Opinión
DINERO DIOS
El pasado martes, a las ocho de la mañana, y en las puertas de la Estación de Autobuses de nuestra ciudad, asistí al despertar de un individuo de nacionalidad rumana que había pasado allí la noche. En aquellos momentos la temperatura era de cinco grados. Sabemos que vagan por ahí, que pernoctan en cualquier lugar de la intemperie, incluso en jaulas que fueron habitadas por pájaros exóticos, enormes jaulas abandonadas, como ha sucedido en un parque de Jaén.
Tal vez sean ellos pájaros exóticos. Vienen de la vieja Dacia, de las profundidades de los Cárpatos, de las grandes bolsas de miseria de toda la Europa central. Vienen del Rif, del Ecuador, de la sabana africana. De todos los lugares donde el hambre aprieta. Y vagan por ahí buscando trabajo, dinero para sobrevivir.

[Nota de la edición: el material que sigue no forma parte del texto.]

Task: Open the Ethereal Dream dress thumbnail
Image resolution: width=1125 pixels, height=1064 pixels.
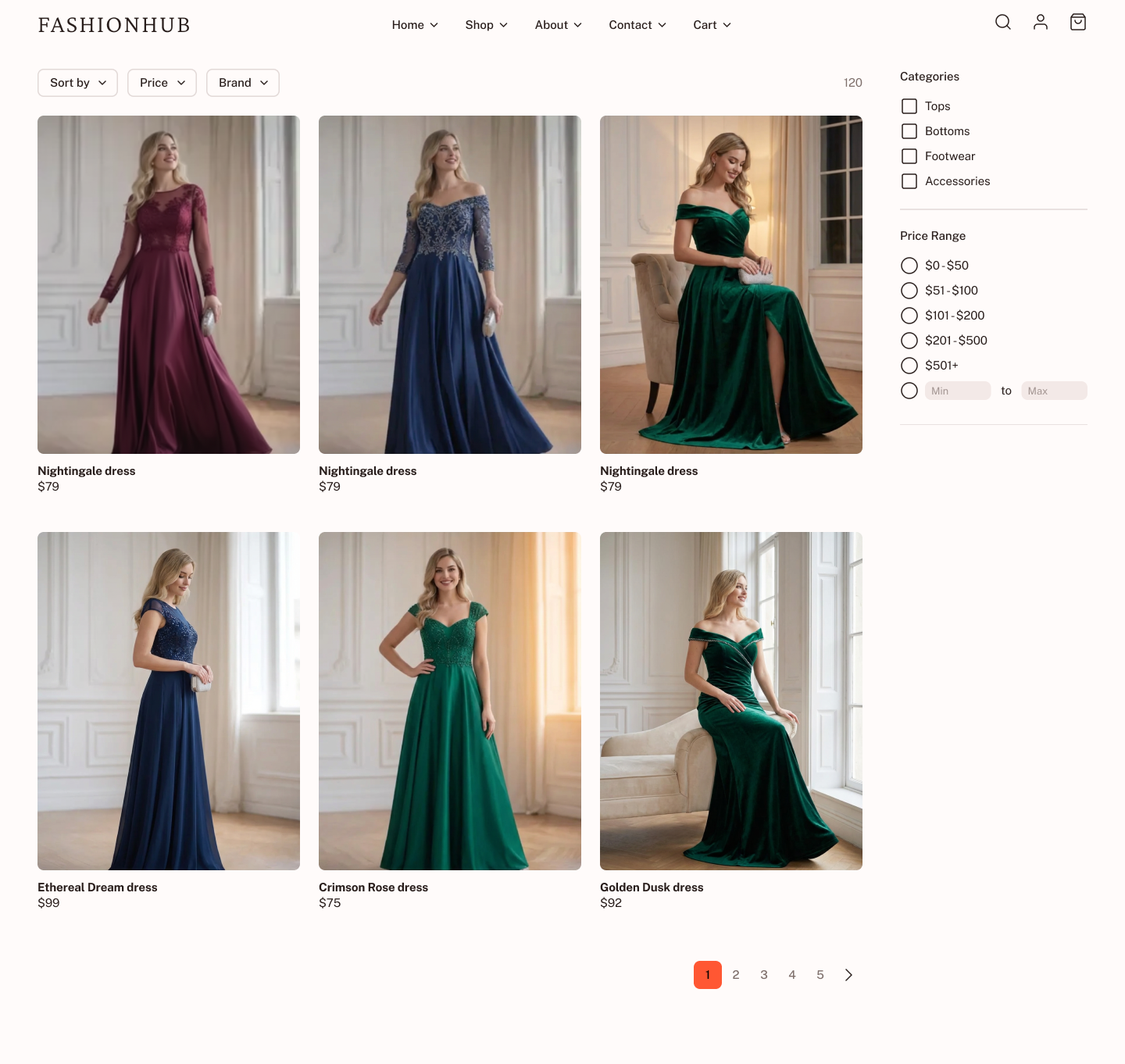Action: coord(168,701)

Ya estamos acostumbrados a ellos. Como la miseria está también globalizada ellos son, en cueros vivos de dignidad, la transparencia del sistema, la piedra en el zapato de nuestra conciencia agnóstica o cristiana. Es un lujo estos días tener un objeto tan inapreciable como la conciencia. Y tan inmaterial. No cotiza en la bolsa de las contingencias del dinero. Lo dijo Horacio con perfecta ironía: "Lo primero es buscar el dinero. Luego vendrá eso de ser bueno". Es en ese axioma moral de la tan perniciosa como materialista institución del dinero en el que coinciden la visión de Atenas y de Jerusalén, de la cultura griega y de la cultura judía, cunas de nuestra civilización occidental. Como coinciden, en el mismo sentido, las grandes religiones que todos conocemos y que, curiosamente, están basadas en la pobreza. ¡Quién lo diría!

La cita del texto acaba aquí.